PROVIDED RECORDS =
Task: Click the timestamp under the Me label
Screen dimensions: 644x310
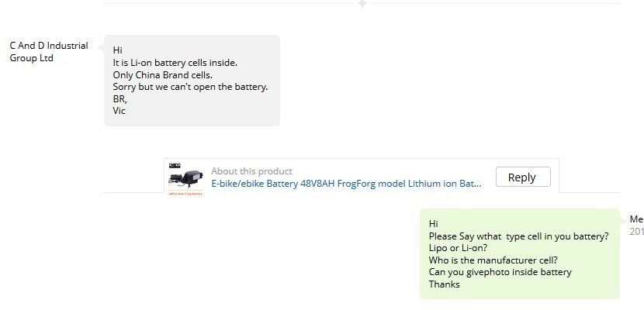Action: pyautogui.click(x=636, y=232)
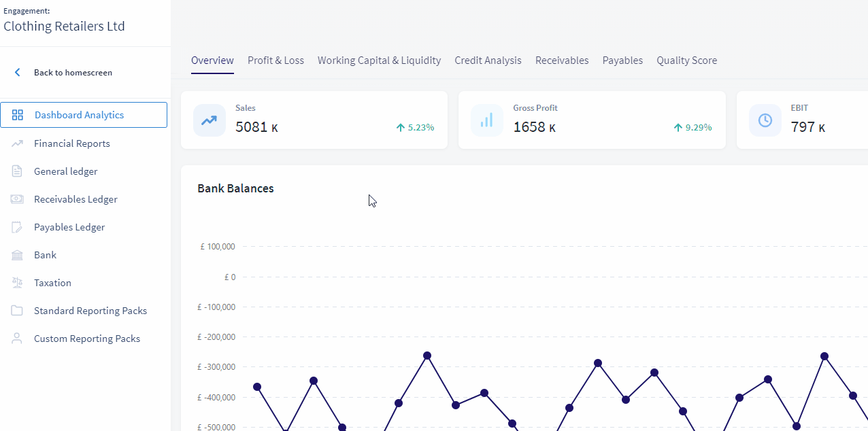Click the Back to homescreen link
868x431 pixels.
click(x=73, y=72)
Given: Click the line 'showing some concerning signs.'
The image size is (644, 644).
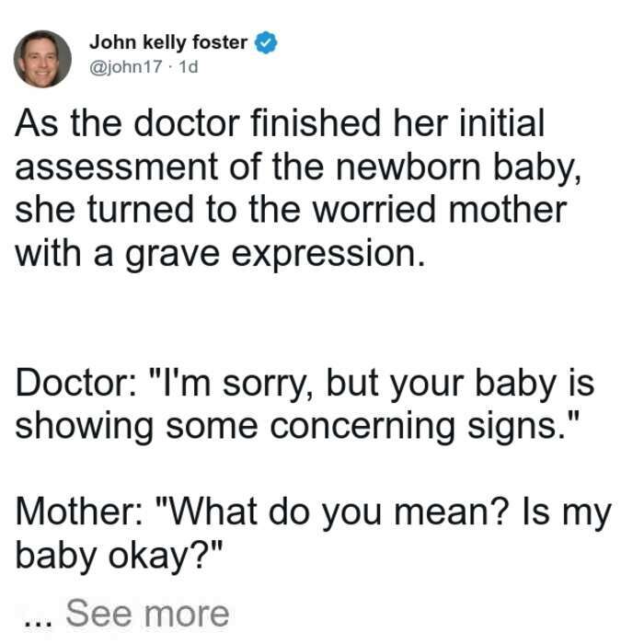Looking at the screenshot, I should click(297, 428).
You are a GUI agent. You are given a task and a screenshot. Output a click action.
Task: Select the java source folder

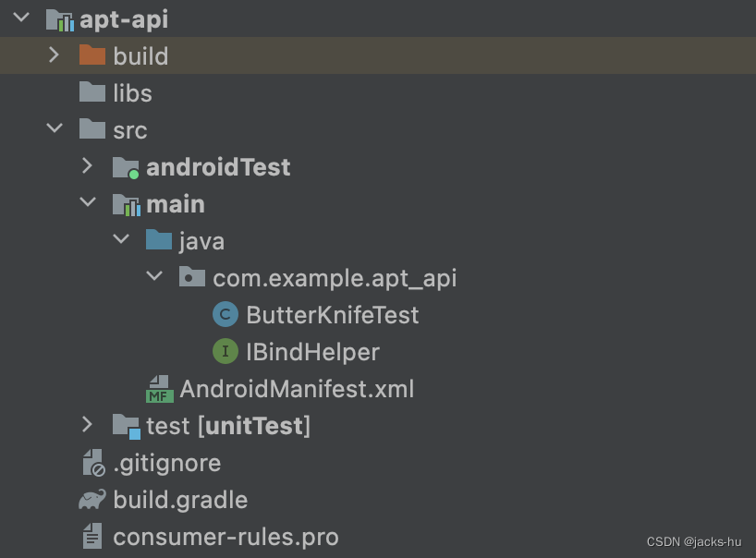pos(201,241)
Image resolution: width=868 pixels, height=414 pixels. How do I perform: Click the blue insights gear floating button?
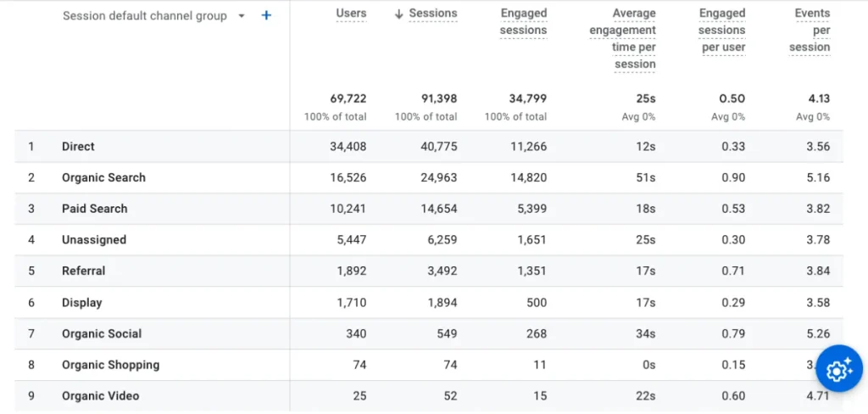coord(838,369)
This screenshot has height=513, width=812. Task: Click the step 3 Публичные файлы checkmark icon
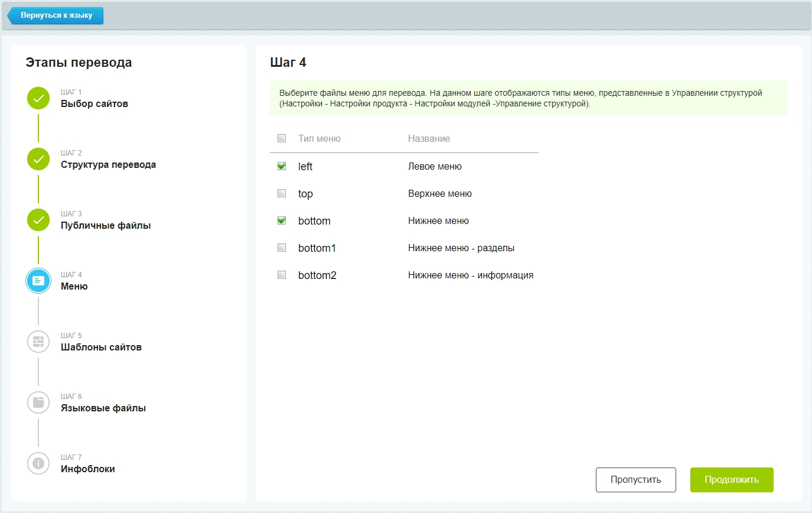[38, 220]
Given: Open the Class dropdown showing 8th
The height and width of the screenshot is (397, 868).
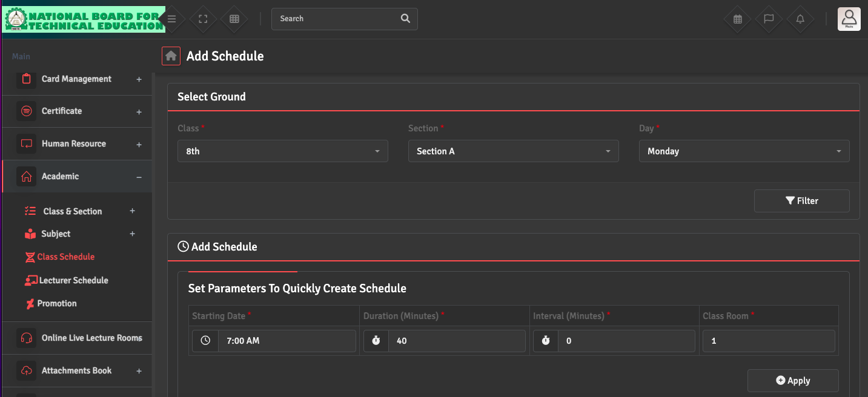Looking at the screenshot, I should [283, 151].
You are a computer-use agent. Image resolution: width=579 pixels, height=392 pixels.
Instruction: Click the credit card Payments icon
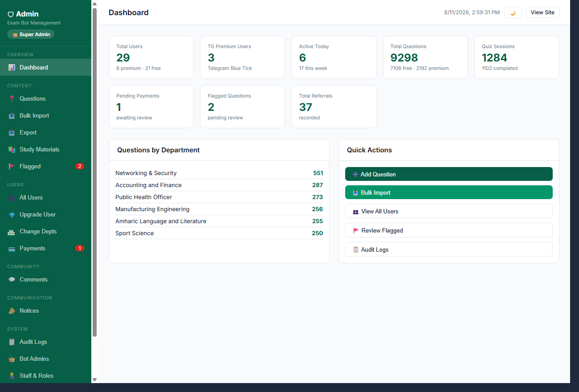[x=12, y=249]
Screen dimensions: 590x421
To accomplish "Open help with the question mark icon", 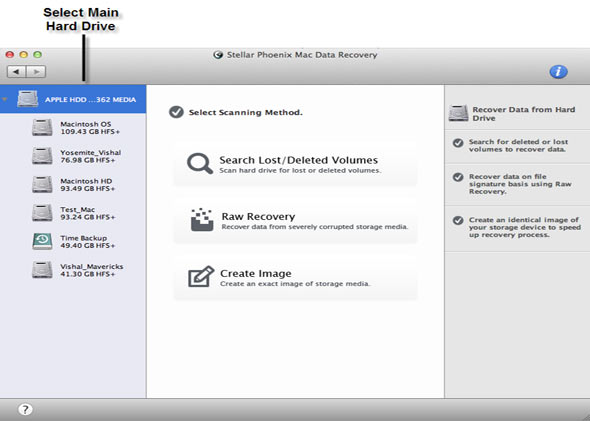I will point(26,409).
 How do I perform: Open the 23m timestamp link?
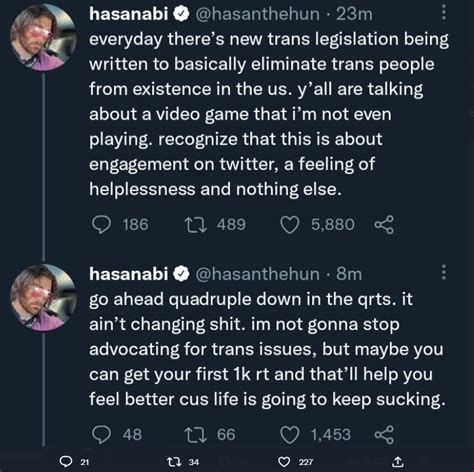354,14
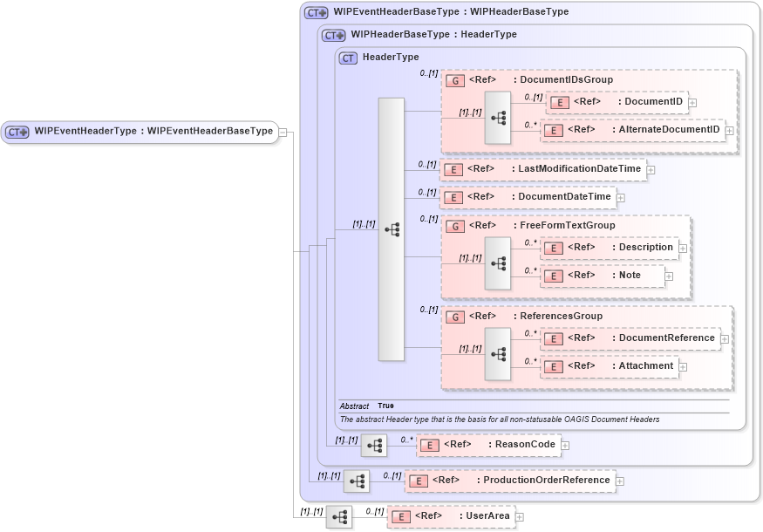Select the E icon beside UserArea
763x532 pixels.
pyautogui.click(x=402, y=515)
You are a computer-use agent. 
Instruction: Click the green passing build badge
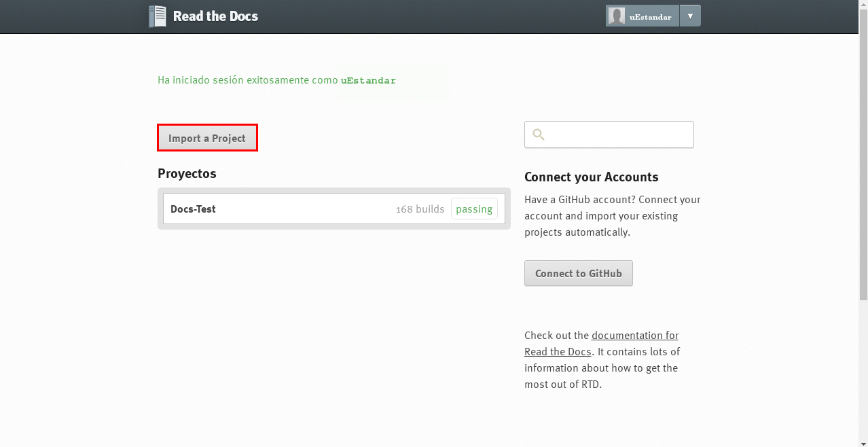[474, 209]
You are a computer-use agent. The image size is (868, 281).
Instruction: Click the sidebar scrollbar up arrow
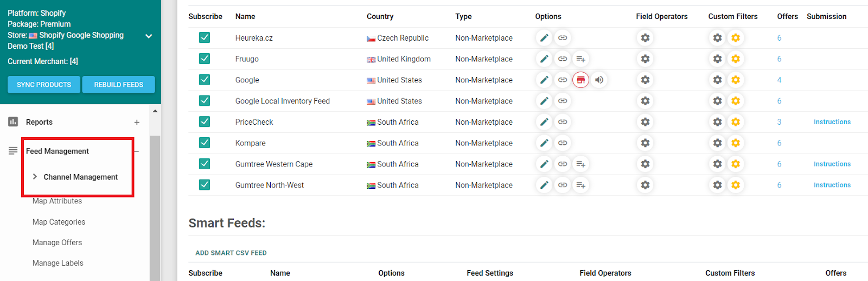click(x=155, y=111)
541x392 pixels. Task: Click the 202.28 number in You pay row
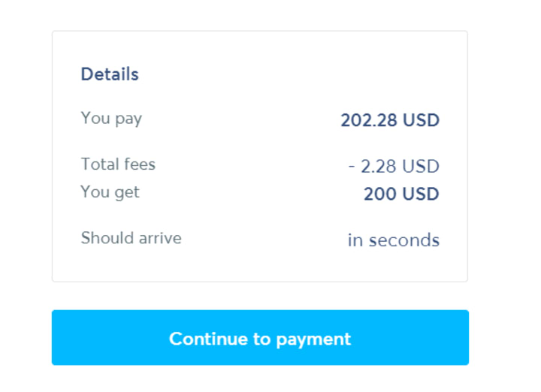[368, 120]
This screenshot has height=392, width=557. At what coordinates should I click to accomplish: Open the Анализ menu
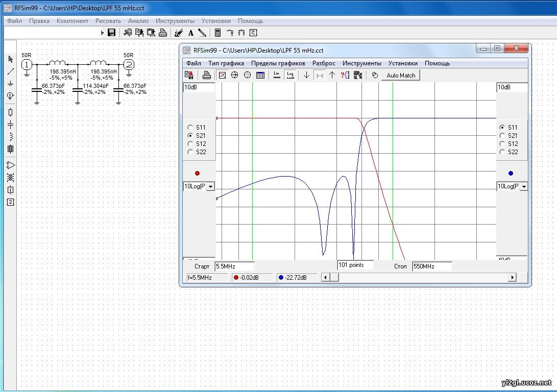pos(138,21)
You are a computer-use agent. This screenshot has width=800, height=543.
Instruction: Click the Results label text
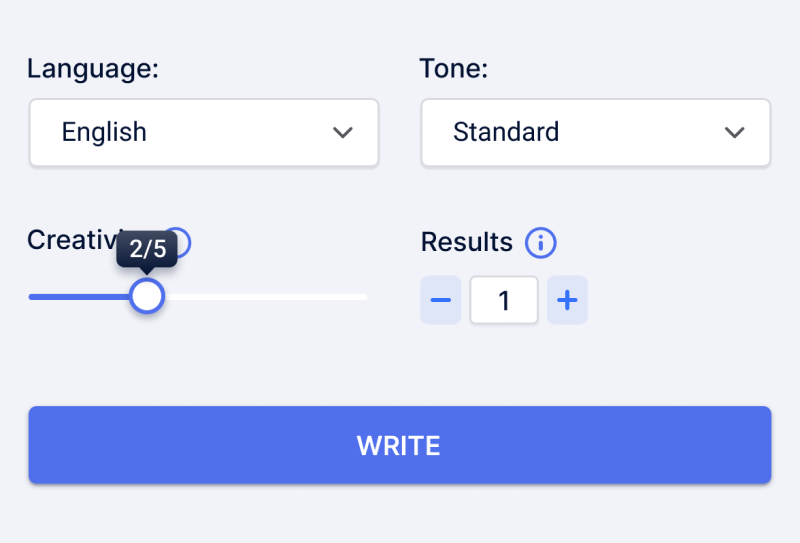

WORK REQUIRED = The string "computer" may appear in the entries. Say how many lines contain it, as a bare number.

ANSWER BOX = 4